_Brief 1_
Copy the article on Jacob Bronowski starting at "This is important, because" and ending at "of human understanding.", swapping "dichotomy" for "divide".
_Brief 2_
In the article on Jacob Bronowski, what subject was his PhD in?

Before David Attenborough, there was Jacob Bronowski – promoting the public understanding of science

David Attenborough is arguably the world’s best-known and appreciated science-nature documentary maker. His programmes are watched by millions around the world, and his pronouncements about science today carry enormous weight. Before him, though – and before Dawkins for that matter – there was a scientist small in stature but an intellectual giant who promoted the public engagement with science – Jacob Bronowski.

Born in Poland of Jewish heritage, Bronowski (1908-74) – Bruno to his schoolmates and teachers – migrated with his parents to England, where the young Jacob excelled academically. While earning a PhD in mathematics, Bronowski became an accomplished poet.

This is important, because he always stressed the artificiality of the arts-versus-sciences dichotomy. The arts – literature, poetry and so on – were said to be saturated with passion and emotion. The natural sciences were cold, objective and impersonal. Bronowski’s life work is testimony to the fact that this distinction is not only flawed, but harmful to the full development of human understanding.

During World War 2, Bronowski developed mathematical strategies for RAF Bomber Command, working in the field of operations research. He was part of a British team that traveled to Hiroshima and Nagasaki to document the effects of the respective atomic bombings of those cities. After studying the effects of those attacks, Bronowski – and a number of his physicist friends – stopped working for the UK military.

It was this experience that compelled Bronowski to examine the ethics of science, and prompted him to address the question of humanist values. He wrote of his observations while in Nagasaki:

On a fine November day in 1945, late in the afternoon, I was landed on an airstrip in Southern Japan. From there a jeep was to take me over the mountains to join a ship which lay in Nagasaki Harbour. … suddenly I was aware that we were already at the centre of damage in Nagasaki. The shadows behind me were the skeletons of the Mitsubishi factory buildings, pushed backwards and sideways as if by a giant hand….I had blundered into this desolate landscape as instantly as one might wake among the craters of the moon.

_Raw data_
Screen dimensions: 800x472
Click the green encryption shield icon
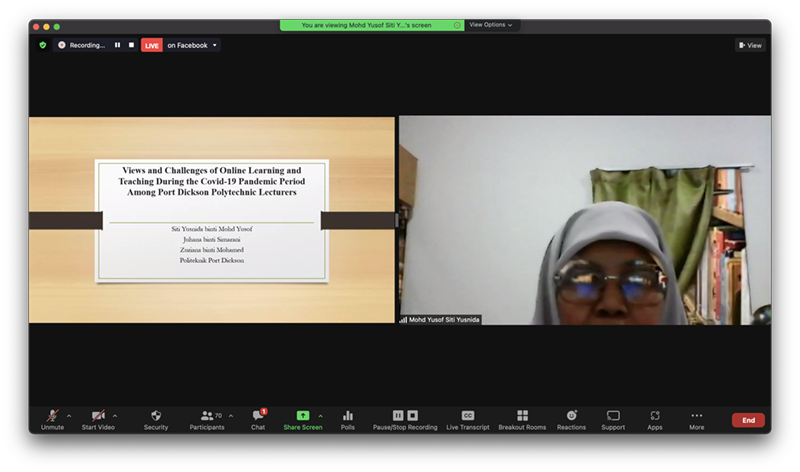(x=42, y=45)
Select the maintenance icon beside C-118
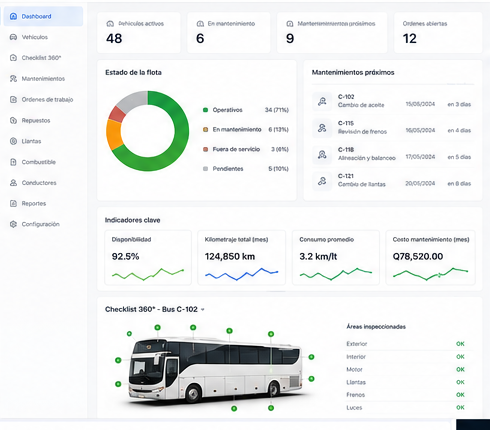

_Exercise answer 1_
This is important, because he always stressed the artificiality of the arts-versus-sciences divide. The arts – literature, poetry and so on – were said to be saturated with passion and emotion. The natural sciences were cold, objective and impersonal. Bronowski’s life work is testimony to the fact that this distinction is not only flawed, but harmful to the full development of human understanding.

_Exercise answer 2_
Mathematics.